- [Supplied material]:
-- Opening Marker --

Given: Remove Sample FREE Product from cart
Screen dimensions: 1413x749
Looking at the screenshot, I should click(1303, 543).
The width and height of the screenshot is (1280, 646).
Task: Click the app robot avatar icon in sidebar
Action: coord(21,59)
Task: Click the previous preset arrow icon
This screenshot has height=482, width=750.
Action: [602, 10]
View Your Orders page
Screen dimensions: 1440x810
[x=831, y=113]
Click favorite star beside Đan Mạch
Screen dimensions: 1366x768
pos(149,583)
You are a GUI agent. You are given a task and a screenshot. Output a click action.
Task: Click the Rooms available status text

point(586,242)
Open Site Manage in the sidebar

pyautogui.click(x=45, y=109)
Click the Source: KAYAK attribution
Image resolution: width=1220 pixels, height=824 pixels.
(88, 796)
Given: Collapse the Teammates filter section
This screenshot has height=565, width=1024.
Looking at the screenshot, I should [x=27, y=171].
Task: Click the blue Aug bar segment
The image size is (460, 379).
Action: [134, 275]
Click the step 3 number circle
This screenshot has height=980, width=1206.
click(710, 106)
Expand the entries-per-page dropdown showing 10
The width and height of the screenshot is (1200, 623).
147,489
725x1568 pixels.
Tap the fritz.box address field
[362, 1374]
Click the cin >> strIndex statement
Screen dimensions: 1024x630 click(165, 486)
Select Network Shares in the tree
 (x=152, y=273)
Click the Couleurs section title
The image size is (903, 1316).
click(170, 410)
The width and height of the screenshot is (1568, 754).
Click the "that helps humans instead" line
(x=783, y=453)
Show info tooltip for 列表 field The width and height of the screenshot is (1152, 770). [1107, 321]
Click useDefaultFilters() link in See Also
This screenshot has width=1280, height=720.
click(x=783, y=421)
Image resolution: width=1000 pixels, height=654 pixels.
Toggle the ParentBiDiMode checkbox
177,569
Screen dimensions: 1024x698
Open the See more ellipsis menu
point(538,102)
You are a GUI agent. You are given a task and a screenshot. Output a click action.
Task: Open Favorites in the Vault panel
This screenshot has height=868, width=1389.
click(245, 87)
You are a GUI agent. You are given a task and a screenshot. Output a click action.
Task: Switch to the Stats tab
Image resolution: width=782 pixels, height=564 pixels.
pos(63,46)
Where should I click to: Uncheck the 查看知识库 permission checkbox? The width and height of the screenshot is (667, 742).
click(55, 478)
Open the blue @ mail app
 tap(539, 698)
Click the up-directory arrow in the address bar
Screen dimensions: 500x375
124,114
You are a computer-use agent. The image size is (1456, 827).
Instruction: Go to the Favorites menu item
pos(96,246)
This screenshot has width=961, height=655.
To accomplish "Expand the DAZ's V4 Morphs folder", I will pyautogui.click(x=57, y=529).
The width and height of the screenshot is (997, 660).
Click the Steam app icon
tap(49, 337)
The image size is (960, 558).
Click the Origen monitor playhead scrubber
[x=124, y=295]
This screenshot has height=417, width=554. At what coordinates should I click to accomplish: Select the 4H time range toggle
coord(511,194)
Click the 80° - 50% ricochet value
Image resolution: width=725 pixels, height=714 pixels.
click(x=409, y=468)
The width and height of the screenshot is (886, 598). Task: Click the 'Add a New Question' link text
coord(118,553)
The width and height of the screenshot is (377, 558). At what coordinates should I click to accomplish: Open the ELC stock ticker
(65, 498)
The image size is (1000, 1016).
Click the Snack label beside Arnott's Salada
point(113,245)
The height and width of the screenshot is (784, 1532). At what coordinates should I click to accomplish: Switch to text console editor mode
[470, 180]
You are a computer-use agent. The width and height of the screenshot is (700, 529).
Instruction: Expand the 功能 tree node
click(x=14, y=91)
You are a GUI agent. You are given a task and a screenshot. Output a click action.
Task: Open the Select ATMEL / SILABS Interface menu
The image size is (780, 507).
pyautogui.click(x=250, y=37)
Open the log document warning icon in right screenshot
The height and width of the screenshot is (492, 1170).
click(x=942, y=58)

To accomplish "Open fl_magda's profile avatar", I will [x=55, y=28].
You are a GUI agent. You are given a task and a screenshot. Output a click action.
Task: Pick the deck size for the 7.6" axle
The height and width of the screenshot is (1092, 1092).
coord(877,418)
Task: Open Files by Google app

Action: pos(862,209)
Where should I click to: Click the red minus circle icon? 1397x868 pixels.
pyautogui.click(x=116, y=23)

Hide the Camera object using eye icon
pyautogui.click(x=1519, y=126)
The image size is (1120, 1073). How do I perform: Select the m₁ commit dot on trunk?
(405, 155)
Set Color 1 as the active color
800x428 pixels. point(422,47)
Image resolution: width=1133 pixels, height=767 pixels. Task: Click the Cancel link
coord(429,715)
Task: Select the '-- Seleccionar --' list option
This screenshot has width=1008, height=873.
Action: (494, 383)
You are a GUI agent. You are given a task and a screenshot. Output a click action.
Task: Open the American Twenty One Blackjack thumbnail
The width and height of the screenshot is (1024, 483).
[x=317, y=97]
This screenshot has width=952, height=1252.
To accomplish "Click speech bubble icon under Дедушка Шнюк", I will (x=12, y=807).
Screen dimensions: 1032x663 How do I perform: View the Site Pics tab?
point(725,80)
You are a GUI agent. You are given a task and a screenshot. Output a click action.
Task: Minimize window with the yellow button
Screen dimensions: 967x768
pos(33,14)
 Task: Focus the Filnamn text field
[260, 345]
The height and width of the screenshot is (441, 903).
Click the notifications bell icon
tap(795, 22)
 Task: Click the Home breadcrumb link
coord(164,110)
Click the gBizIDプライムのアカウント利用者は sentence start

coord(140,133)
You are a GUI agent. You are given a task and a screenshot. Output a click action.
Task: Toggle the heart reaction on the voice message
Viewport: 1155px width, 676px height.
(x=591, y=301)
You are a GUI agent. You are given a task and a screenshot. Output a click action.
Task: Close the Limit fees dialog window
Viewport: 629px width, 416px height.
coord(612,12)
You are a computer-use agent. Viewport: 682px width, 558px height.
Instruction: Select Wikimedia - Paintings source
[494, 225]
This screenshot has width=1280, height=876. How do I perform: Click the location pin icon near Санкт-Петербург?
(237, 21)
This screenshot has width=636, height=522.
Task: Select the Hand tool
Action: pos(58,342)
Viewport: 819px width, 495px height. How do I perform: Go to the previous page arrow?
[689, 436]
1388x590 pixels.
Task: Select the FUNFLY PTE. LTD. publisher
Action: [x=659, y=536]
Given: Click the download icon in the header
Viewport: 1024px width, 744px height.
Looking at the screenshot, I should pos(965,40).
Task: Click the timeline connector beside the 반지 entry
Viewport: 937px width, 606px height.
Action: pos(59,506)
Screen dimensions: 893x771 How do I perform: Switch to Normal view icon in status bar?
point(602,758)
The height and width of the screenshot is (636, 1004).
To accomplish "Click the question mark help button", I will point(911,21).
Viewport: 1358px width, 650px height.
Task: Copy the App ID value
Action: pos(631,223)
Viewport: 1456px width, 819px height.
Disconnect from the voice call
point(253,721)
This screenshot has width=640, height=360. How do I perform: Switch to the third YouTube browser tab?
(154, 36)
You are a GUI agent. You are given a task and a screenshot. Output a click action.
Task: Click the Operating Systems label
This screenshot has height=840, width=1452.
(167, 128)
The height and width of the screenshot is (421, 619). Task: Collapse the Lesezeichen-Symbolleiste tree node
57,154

-- Closing Marker --

- [Task]:
Write out the entries above once more, without altering anything.

- [Written answer]:
Given: Remove Sample FREE Product from cart
Screen dimensions: 1413x749
Looking at the screenshot, I should click(1303, 543).
The width and height of the screenshot is (1280, 646).
Task: Click the app robot avatar icon in sidebar
Action: coord(21,59)
Task: Click the previous preset arrow icon
This screenshot has height=482, width=750.
Action: [602, 10]
View Your Orders page
Screen dimensions: 1440x810
[x=831, y=113]
Click favorite star beside Đan Mạch
Screen dimensions: 1366x768
pos(149,583)
You are a GUI agent. You are given a task and a screenshot. Output a click action.
Task: Click the Rooms available status text

point(586,242)
Open Site Manage in the sidebar

pyautogui.click(x=45, y=109)
Click the Source: KAYAK attribution
Image resolution: width=1220 pixels, height=824 pixels.
(88, 796)
Given: Collapse the Teammates filter section
This screenshot has height=565, width=1024.
Looking at the screenshot, I should [x=27, y=171].
Task: Click the blue Aug bar segment
The image size is (460, 379).
Action: [134, 275]
Click the step 3 number circle
This screenshot has height=980, width=1206.
click(710, 106)
Expand the entries-per-page dropdown showing 10
The width and height of the screenshot is (1200, 623).
147,489
725x1568 pixels.
Tap the fritz.box address field
[362, 1374]
Click the cin >> strIndex statement
Screen dimensions: 1024x630 click(165, 486)
Select Network Shares in the tree
 (x=152, y=273)
Click the Couleurs section title
The image size is (903, 1316).
click(170, 410)
The width and height of the screenshot is (1568, 754).
Click the "that helps humans instead" line
(x=783, y=453)
Show info tooltip for 列表 field The width and height of the screenshot is (1152, 770). [1107, 321]
Click useDefaultFilters() link in See Also
This screenshot has width=1280, height=720.
click(x=783, y=421)
Image resolution: width=1000 pixels, height=654 pixels.
Toggle the ParentBiDiMode checkbox
177,569
Screen dimensions: 1024x698
Open the See more ellipsis menu
point(538,102)
You are a GUI agent. You are given a task and a screenshot. Output a click action.
Task: Open Favorites in the Vault panel
This screenshot has height=868, width=1389.
click(245, 87)
You are a GUI agent. You are given a task and a screenshot. Output a click action.
Task: Switch to the Stats tab
Image resolution: width=782 pixels, height=564 pixels.
pos(63,46)
Where should I click to: Uncheck the 查看知识库 permission checkbox? The width and height of the screenshot is (667, 742).
click(55, 478)
Open the blue @ mail app
 tap(539, 698)
Click the up-directory arrow in the address bar
Screen dimensions: 500x375
124,114
You are a computer-use agent. The image size is (1456, 827).
Instruction: Go to the Favorites menu item
pos(96,246)
This screenshot has width=961, height=655.
To accomplish "Expand the DAZ's V4 Morphs folder", I will pyautogui.click(x=57, y=529).
The width and height of the screenshot is (997, 660).
Click the Steam app icon
tap(49, 337)
The image size is (960, 558).
Click the Origen monitor playhead scrubber
[x=124, y=295]
This screenshot has height=417, width=554. At what coordinates should I click to accomplish: Select the 4H time range toggle
coord(511,194)
Click the 80° - 50% ricochet value
Image resolution: width=725 pixels, height=714 pixels.
click(x=409, y=468)
The width and height of the screenshot is (886, 598). Task: Click the 'Add a New Question' link text
coord(118,553)
The width and height of the screenshot is (377, 558). At what coordinates should I click to accomplish: Open the ELC stock ticker
(65, 498)
The image size is (1000, 1016).
Click the Snack label beside Arnott's Salada
point(113,245)
The height and width of the screenshot is (784, 1532). At what coordinates should I click to accomplish: Switch to text console editor mode
[470, 180]
You are a computer-use agent. The width and height of the screenshot is (700, 529).
Instruction: Expand the 功能 tree node
click(x=14, y=91)
You are a GUI agent. You are given a task and a screenshot. Output a click action.
Task: Open the Select ATMEL / SILABS Interface menu
The image size is (780, 507).
pyautogui.click(x=250, y=37)
Open the log document warning icon in right screenshot
The height and width of the screenshot is (492, 1170).
click(x=942, y=58)

To accomplish "Open fl_magda's profile avatar", I will [x=55, y=28].
You are a GUI agent. You are given a task and a screenshot. Output a click action.
Task: Pick the deck size for the 7.6" axle
The height and width of the screenshot is (1092, 1092).
coord(877,418)
Task: Open Files by Google app

Action: pos(862,209)
Where should I click to: Click the red minus circle icon? 1397x868 pixels.
pyautogui.click(x=116, y=23)

Hide the Camera object using eye icon
pyautogui.click(x=1519, y=126)
The image size is (1120, 1073). How do I perform: Select the m₁ commit dot on trunk?
(405, 155)
Set Color 1 as the active color
800x428 pixels. point(422,47)
Image resolution: width=1133 pixels, height=767 pixels. Task: Click the Cancel link
coord(429,715)
Task: Select the '-- Seleccionar --' list option
This screenshot has width=1008, height=873.
Action: (494, 383)
You are a GUI agent. You are given a task and a screenshot. Output a click action.
Task: Open the American Twenty One Blackjack thumbnail
The width and height of the screenshot is (1024, 483).
[x=317, y=97]
This screenshot has width=952, height=1252.
To accomplish "Click speech bubble icon under Дедушка Шнюк", I will (x=12, y=807).
Screen dimensions: 1032x663 How do I perform: View the Site Pics tab?
point(725,80)
You are a GUI agent. You are given a task and a screenshot. Output a click action.
Task: Minimize window with the yellow button
Screen dimensions: 967x768
pos(33,14)
 Task: Focus the Filnamn text field
[260, 345]
The height and width of the screenshot is (441, 903).
Click the notifications bell icon
tap(795, 22)
 Task: Click the Home breadcrumb link
coord(164,110)
Click the gBizIDプライムのアカウント利用者は sentence start

coord(140,133)
You are a GUI agent. You are given a task and a screenshot. Output a click action.
Task: Toggle the heart reaction on the voice message
Viewport: 1155px width, 676px height.
(x=591, y=301)
You are a GUI agent. You are given a task and a screenshot. Output a click action.
Task: Close the Limit fees dialog window
Viewport: 629px width, 416px height.
coord(612,12)
You are a computer-use agent. Viewport: 682px width, 558px height.
Instruction: Select Wikimedia - Paintings source
[494, 225]
This screenshot has width=1280, height=876. How do I perform: Click the location pin icon near Санкт-Петербург?
(237, 21)
This screenshot has width=636, height=522.
Task: Select the Hand tool
Action: pos(58,342)
Viewport: 819px width, 495px height. How do I perform: Go to the previous page arrow?
[689, 436]
1388x590 pixels.
Task: Select the FUNFLY PTE. LTD. publisher
Action: [x=659, y=536]
Given: Click the download icon in the header
Viewport: 1024px width, 744px height.
Looking at the screenshot, I should pos(965,40).
Task: Click the timeline connector beside the 반지 entry
Viewport: 937px width, 606px height.
Action: pos(59,506)
Screen dimensions: 893x771 How do I perform: Switch to Normal view icon in status bar?
point(602,758)
The height and width of the screenshot is (636, 1004).
To accomplish "Click the question mark help button", I will point(911,21).
Viewport: 1358px width, 650px height.
Task: Copy the App ID value
Action: pos(631,223)
Viewport: 1456px width, 819px height.
Disconnect from the voice call
point(253,721)
This screenshot has width=640, height=360. How do I perform: Switch to the third YouTube browser tab?
(154, 36)
You are a GUI agent. You are given a task and a screenshot. Output a click action.
Task: Click the Operating Systems label
This screenshot has height=840, width=1452.
(167, 128)
The height and width of the screenshot is (421, 619). Task: Collapse the Lesezeichen-Symbolleiste tree node
57,154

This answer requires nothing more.